Excerpt provided –
Segment Open

I've been reading articles on willpower. I have difficulty saying no to things that are unhealthy and that don't fit with my new lifestyle and I have difficulty finding the willingness to take initiative in doing the things that improve my health.
Today I walked for almost two hours. I pushed a stroller with my 22 pounds son in it the entire way. I could have taken the bus, but I decided to walk. I also grabbed diet soda instead of full-sugar. I know I should be cutting out everything except water but I am taking baby-steps.
But I almost had fast food again tonight. I haven't been following my "one time per week" promise I made to myself. The only reason we didn't have Taco Bell as a late-nite snack tonight was because my boyfriend's homework ate up a lot of time. I'm kind of glad it did - analyzing my hunger now reveals that I am not as hungry as I thought I was.
I think this is because I know there is NO possibility of fast food right now. Before, when there was a possibility, my stomach was rumbling with hunger at the thought of a burrito. At this point, I would have to go upstairs to the kitchen and risk waking the household up to make myself food.
With that as my only option, I feel I can wait until tomorrow to eat. I didn't have a lot to eat earlier though. My lunch consisted of a hotdog and bun with mustard and hot cocoa. Dinner was a grilled cheese sandwich made with two slices of American cheese on oat and bran bread with a fourth cup of salsa to dip in and a 4 ounce glass of milk. I ate the last serving of my Valentine's Day candy this morning, so my daily intake of calories totals 880. My exercise came to 350 so I netted 530 calories. I had over 1,100 calories left for the day! I could have had SO much Taco Bell and I would still have been under.

Segment Closed

Tasks for this exercise –
A. From the journal entry on willpower, extract the passage that begins at the words "But I almost" and stops after "thought I was.".
B. Translate this sentence from the journal entry on willpower into Spanish: "I could have taken the bus, but I decided to walk."

Saved entries:
Segment Open

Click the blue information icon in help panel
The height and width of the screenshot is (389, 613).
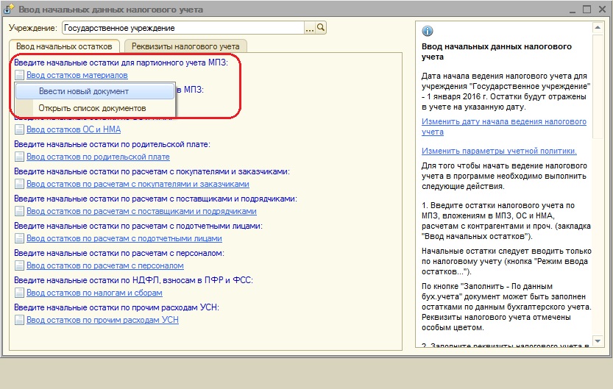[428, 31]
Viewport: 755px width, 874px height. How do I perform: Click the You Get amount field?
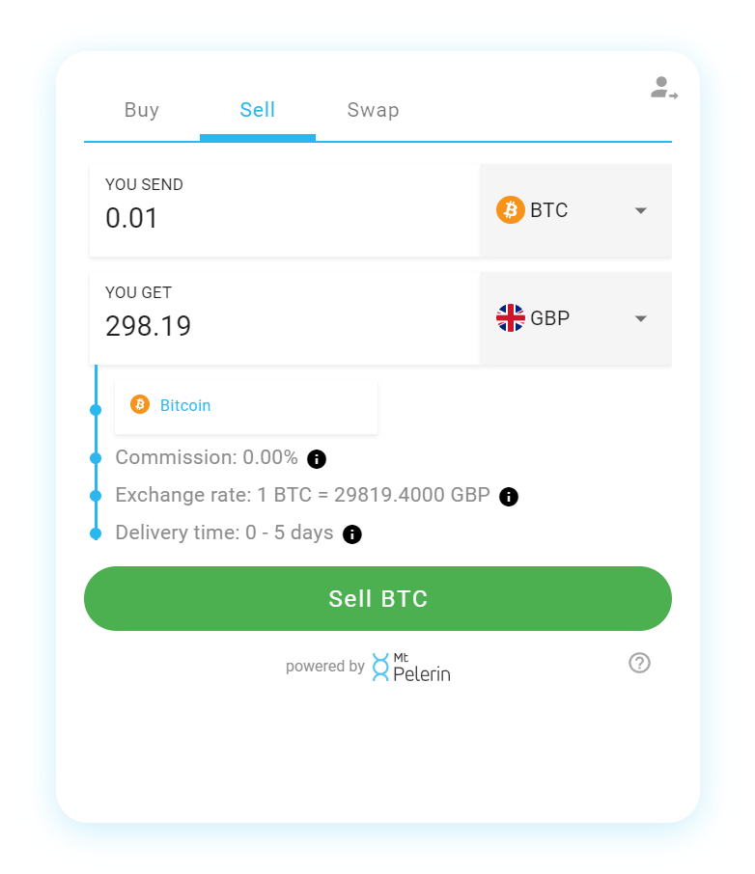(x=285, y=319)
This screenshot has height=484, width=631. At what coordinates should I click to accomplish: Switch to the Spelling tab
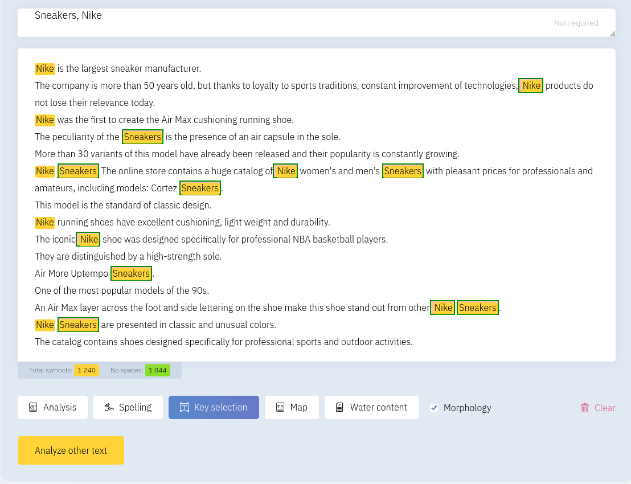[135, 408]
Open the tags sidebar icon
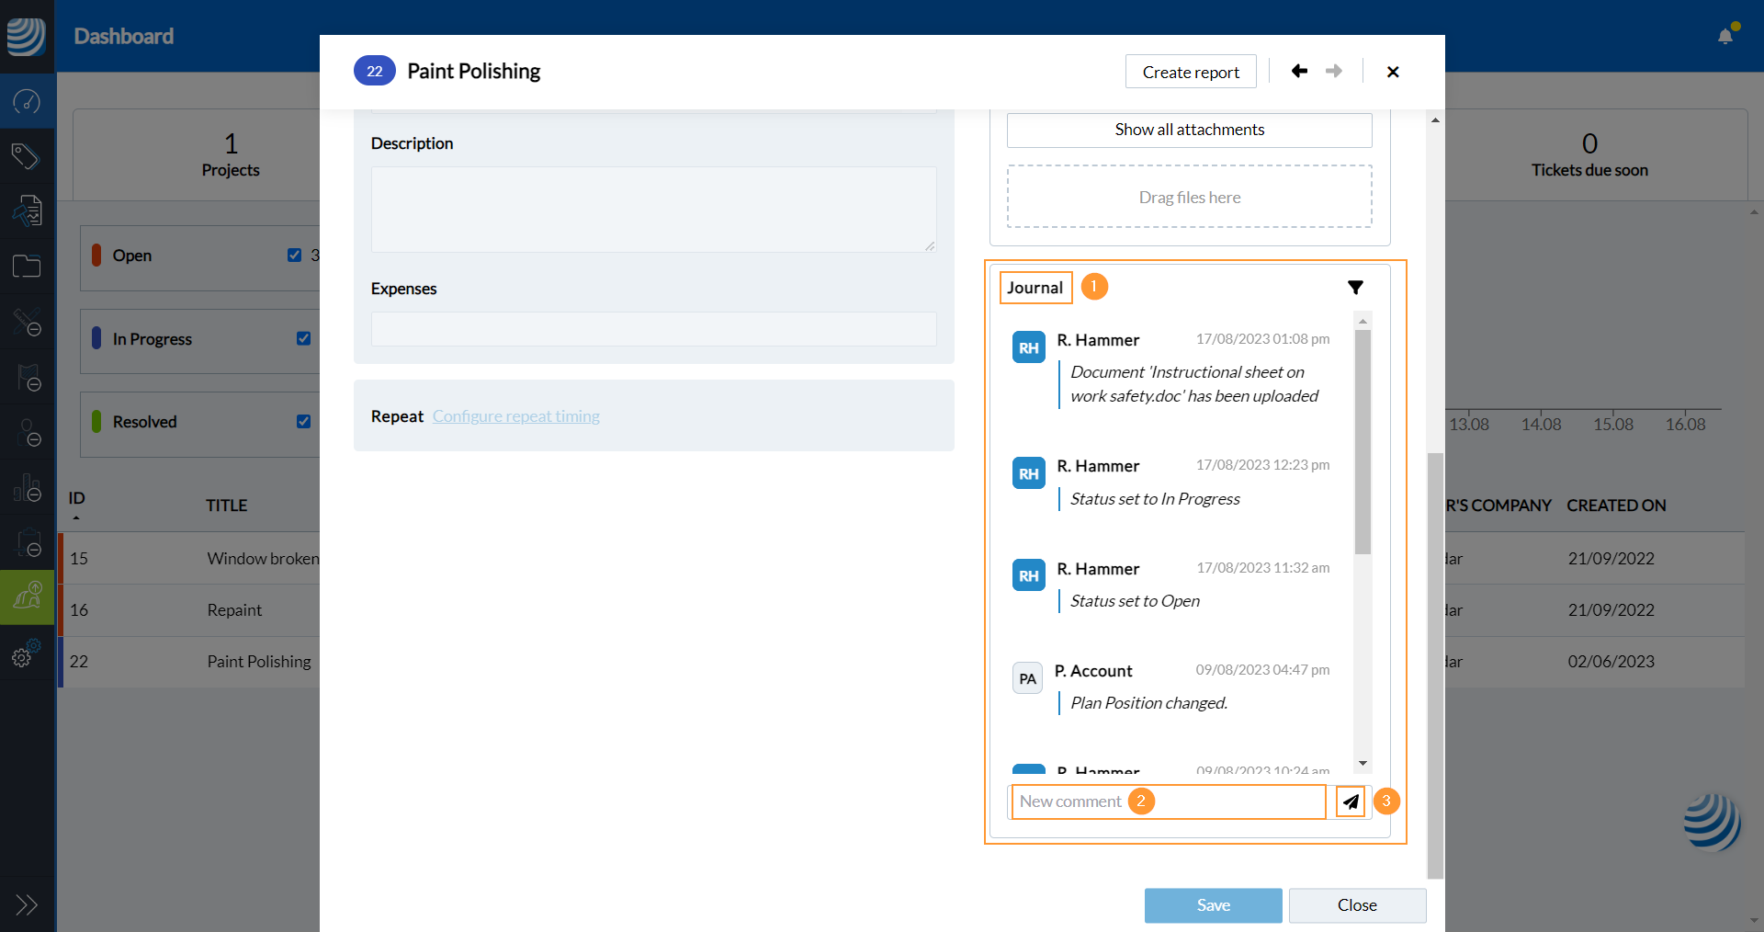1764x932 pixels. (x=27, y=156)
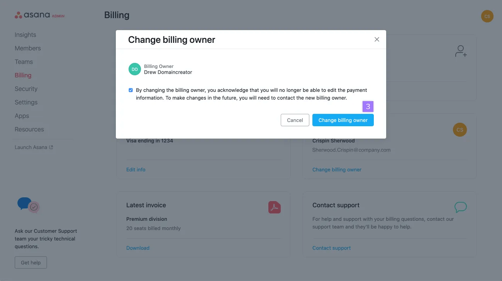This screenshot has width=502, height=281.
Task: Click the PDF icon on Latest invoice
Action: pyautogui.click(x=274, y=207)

Segment Closed

Solutions by task –
A.
But I almost had fast food again tonight. I haven't been following my "one time per week" promise I made to myself. The only reason we didn't have Taco Bell as a late-nite snack tonight was because my boyfriend's homework ate up a lot of time. I'm kind of glad it did - analyzing my hunger now reveals that I am not as hungry as I thought I was.

B. Podría haber tomado el autobús, pero decidí caminar.